A round-up of today's other stories in brief.
Amarin reports net loss of $26.9m
Pharmaceutical group Amarin said its losses widened last year after the company spent more money on clinical trials.
The company reported a net loss of $26.9 million (€20.6 million) in 2006, compared with a loss of $20.5 million a year earlier. In the final quarter of the year - the three months to the end of December - the net loss was $6.4 million, compared with a loss of $5.8 million in the year-earlier period.
Amarin, which started trading on Dublin's IEX last July, mostly attributed the increased losses to investment in trials of Miraxion, its treatment for Huntington's disease. It also cited the development costs associated with the oral formulation of apomorphine for use in cases of advanced Parkinson's disease.
Finavera plans €6.5m share sale
Natural energy company Finavera Renewables plans to raise $10 million Canadian (€6.5 million) through a share sale to fund advances in the company's wind and wave energy projects.
Under the terms of the sale, the company will seek to sell as many as 28.6 million units, comprising one common share and one purchase warrant, which can be exercised for one additional common share at a price of $0.55 over a two-year period.
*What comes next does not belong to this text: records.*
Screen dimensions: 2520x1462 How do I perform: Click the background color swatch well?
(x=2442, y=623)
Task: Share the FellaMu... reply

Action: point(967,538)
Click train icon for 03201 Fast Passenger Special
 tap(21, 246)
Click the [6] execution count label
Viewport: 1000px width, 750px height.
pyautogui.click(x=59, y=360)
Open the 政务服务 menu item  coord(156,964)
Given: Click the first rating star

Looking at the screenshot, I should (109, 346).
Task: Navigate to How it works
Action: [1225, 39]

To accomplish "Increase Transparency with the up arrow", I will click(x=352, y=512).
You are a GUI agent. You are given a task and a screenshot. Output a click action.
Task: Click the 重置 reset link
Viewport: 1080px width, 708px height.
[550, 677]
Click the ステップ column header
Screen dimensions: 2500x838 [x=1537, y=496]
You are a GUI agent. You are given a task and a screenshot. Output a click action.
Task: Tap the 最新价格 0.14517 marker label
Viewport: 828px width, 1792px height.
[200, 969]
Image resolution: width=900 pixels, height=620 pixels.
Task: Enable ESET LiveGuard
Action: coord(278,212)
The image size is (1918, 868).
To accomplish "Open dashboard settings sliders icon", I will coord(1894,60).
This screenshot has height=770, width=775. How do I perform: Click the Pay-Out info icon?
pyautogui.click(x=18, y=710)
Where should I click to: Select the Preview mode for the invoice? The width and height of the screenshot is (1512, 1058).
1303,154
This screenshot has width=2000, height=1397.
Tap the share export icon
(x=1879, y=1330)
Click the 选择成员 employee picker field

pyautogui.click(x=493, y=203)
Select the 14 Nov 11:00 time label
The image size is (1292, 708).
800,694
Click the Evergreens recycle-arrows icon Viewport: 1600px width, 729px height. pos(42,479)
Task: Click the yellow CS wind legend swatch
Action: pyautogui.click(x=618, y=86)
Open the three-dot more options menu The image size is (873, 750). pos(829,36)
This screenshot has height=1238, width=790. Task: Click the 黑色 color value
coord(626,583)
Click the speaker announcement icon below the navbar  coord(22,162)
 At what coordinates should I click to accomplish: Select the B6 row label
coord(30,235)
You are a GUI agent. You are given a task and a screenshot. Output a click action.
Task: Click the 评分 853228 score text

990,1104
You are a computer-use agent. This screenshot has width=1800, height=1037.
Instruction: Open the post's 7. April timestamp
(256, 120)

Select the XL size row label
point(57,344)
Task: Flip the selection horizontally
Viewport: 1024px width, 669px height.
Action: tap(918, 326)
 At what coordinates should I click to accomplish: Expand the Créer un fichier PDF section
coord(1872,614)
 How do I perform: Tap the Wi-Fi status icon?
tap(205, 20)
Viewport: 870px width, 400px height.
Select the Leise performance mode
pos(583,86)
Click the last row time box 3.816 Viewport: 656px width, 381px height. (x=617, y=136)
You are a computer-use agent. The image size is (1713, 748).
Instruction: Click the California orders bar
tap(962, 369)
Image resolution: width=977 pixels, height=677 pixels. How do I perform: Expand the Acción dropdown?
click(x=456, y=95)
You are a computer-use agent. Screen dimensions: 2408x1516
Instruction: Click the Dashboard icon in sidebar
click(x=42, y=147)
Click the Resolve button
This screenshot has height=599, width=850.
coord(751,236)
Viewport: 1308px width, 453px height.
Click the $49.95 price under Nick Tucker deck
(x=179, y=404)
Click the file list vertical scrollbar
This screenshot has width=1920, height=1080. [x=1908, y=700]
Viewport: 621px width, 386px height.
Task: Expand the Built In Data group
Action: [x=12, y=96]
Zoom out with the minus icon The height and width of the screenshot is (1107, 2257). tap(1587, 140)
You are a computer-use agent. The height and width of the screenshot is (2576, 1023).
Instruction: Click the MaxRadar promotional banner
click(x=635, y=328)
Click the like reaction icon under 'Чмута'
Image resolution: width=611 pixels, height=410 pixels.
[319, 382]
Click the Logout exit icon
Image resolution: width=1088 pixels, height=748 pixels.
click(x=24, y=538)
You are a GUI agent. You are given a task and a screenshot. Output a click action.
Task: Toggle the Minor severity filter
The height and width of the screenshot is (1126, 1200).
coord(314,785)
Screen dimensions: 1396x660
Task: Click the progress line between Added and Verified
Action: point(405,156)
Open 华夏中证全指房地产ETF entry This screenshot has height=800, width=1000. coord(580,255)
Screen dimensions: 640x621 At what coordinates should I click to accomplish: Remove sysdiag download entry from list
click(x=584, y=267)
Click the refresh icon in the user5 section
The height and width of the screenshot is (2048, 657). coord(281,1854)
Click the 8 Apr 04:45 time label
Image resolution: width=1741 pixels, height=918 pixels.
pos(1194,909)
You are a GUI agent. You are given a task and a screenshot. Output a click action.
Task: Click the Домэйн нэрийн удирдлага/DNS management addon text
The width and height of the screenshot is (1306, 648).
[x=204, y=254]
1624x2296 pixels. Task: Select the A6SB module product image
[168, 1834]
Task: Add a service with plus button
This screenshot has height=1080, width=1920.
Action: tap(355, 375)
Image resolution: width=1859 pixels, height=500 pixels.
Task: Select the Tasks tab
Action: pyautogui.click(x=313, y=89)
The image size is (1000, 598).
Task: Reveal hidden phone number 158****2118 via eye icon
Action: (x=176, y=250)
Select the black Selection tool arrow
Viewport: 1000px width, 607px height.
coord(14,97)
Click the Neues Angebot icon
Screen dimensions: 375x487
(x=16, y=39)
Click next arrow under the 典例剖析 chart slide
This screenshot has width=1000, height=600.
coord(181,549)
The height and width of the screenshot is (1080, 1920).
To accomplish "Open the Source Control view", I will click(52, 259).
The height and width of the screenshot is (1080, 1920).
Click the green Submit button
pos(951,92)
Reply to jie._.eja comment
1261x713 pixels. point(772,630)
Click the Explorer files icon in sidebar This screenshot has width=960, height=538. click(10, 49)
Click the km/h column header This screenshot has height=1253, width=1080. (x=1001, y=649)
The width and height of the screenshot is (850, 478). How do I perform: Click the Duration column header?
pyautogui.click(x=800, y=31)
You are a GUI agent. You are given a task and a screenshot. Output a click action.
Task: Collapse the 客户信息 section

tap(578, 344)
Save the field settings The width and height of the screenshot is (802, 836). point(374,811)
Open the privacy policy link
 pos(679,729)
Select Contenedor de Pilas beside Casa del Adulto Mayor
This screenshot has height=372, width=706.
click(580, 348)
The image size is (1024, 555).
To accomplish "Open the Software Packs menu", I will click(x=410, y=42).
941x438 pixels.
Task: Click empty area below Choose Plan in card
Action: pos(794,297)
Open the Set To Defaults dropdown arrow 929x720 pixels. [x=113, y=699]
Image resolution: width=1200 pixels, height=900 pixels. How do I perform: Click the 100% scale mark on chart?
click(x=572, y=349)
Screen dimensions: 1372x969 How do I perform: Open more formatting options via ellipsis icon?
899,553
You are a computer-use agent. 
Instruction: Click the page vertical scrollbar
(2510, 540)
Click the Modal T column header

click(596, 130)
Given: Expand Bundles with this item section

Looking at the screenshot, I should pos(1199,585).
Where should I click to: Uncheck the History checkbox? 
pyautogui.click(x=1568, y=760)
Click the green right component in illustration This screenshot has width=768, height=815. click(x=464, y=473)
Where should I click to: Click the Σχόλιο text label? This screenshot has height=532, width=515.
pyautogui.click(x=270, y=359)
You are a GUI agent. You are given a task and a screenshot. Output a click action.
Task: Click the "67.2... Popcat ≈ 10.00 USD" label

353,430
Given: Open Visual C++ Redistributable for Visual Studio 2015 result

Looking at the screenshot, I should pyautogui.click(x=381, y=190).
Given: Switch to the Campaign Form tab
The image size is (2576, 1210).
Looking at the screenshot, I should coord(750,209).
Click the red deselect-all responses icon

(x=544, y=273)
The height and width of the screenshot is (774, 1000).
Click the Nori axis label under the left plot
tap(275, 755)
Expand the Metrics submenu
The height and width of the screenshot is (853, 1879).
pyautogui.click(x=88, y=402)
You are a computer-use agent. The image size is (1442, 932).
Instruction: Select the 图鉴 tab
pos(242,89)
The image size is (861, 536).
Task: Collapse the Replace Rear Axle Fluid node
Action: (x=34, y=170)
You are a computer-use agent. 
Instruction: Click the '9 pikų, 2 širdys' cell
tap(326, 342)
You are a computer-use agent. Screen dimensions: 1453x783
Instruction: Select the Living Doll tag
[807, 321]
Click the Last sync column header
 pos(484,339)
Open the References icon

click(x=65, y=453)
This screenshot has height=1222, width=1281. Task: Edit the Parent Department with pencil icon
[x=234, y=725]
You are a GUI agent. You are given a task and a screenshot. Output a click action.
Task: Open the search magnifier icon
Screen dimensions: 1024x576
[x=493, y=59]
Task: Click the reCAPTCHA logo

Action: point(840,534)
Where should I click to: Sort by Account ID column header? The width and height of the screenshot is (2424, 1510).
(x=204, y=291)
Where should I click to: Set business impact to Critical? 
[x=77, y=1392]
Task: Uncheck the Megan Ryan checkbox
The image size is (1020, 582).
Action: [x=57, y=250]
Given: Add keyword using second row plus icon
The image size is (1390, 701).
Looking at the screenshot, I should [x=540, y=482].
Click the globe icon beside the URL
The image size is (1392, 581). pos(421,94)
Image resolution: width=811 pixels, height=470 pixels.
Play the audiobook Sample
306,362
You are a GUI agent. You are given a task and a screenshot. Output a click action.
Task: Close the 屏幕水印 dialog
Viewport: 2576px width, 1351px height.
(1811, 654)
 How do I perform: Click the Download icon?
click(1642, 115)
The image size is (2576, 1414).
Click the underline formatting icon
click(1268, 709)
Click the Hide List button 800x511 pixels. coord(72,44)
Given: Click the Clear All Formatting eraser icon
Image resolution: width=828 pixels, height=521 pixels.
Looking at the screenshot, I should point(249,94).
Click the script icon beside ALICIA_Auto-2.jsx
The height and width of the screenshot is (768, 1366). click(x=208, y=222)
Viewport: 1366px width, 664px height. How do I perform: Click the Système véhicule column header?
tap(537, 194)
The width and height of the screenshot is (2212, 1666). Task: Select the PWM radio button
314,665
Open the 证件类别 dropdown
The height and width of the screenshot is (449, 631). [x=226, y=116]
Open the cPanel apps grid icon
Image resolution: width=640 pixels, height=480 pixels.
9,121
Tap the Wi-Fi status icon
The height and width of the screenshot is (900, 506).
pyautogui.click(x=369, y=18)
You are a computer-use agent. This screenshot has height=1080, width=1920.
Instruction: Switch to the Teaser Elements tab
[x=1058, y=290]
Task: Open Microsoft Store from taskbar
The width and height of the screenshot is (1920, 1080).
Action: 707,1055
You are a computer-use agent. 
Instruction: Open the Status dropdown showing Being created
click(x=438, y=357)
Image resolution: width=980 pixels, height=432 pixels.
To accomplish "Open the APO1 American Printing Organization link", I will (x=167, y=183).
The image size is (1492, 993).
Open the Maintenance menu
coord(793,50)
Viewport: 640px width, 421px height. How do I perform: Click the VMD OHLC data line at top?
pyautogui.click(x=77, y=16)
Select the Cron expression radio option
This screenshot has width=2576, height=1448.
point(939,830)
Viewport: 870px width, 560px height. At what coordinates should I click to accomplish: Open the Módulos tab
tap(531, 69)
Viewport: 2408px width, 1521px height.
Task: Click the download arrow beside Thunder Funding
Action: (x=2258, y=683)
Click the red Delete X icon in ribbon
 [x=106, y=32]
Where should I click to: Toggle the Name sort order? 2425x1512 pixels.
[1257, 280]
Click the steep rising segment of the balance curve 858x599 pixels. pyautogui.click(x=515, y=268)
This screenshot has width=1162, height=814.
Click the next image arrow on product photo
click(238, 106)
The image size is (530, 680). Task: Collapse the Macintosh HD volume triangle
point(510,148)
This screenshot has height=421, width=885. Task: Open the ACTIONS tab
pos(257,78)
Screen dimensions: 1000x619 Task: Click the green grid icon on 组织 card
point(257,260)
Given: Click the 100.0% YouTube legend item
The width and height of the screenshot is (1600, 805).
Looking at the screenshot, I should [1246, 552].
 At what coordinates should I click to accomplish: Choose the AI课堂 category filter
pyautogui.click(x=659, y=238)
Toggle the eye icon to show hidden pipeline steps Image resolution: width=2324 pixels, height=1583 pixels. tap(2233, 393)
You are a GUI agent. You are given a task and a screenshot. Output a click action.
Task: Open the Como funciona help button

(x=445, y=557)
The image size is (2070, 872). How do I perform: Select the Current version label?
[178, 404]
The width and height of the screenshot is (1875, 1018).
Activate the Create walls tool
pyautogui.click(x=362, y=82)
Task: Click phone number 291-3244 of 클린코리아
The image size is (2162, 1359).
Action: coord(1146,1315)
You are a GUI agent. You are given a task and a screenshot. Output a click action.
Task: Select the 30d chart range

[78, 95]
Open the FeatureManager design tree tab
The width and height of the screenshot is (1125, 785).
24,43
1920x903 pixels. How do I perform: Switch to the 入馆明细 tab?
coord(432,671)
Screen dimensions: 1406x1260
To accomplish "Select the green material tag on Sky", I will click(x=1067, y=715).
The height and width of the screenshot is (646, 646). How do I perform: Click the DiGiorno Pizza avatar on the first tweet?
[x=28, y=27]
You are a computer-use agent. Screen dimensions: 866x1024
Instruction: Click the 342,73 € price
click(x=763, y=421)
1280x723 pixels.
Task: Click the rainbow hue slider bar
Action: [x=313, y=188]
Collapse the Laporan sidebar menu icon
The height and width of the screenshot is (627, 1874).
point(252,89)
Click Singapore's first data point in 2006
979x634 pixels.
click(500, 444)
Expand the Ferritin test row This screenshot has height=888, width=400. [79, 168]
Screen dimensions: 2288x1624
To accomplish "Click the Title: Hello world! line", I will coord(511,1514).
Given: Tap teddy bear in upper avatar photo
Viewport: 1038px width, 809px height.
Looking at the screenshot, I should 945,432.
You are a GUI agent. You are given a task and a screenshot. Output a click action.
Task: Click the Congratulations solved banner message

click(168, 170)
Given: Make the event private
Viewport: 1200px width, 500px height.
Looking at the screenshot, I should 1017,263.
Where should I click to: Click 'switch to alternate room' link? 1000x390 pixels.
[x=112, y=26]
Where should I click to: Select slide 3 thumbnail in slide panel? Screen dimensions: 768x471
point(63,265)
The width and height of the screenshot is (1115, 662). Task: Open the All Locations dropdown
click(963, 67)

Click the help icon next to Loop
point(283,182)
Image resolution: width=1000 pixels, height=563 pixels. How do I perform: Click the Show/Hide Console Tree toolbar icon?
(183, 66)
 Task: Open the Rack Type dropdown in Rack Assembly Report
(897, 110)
Each unit is being sold at a price of $0.35.
Warning on property offers
The president of the Society of Actuaries in Ireland, Colm Fagan, has warned of the risks associated with unregulated property investments.
Of particular concern are buy-to-let overseas properties that are not subject to the statutory protection afforded by regulated investment products, Mr Fagan said.
He warned that claims made in relation to the future performance of such investments can be "very misleading", while commissions can be particularly high.
First Derivatives sees profits boost
First Derivatives, a Newry-based software services provider, said it expects normalised profit before tax to be materially ahead of market expectations in the year to the end of February.
In a statement to the stock exchange yesterday, the company said the strong trading momentum that characterised the beginning of the year had continued into the second half, boosted in particular by the addition of new customers and a higher take-up of its KX technology.
Magnet to focus on core business
Magnet Networks has confirmed that it is to exit the consumer local loop unbundling market to concentrate on fibre-to-home developments where it has built its own infrastructure.
Existing customers who subscribe to its triple-play package of TV, broadband and phone services over DSL connections will not be affected and will continue to be served by the company.
From next month the only new services that Magnet will be offering over existing phone lines will be business DSL broadband through 40 of Eircom's unbundled local loop exchanges.
Magnet plans to sell residential broadband services through a network of fibre connections to new home developments throughout Ireland, such as Adamstown and Grange in Dublin.
Silver lining for Ovoca Gold
Exploration group Ovoca Gold yesterday said the results of the first phase of its feasibility study on the Goltsovoye silver deposit in Russia show it has more than 70 million ounces of classified silver resources at excellent grades.
Leonid Skoptsov, the group's chief executive, welcomed the findings.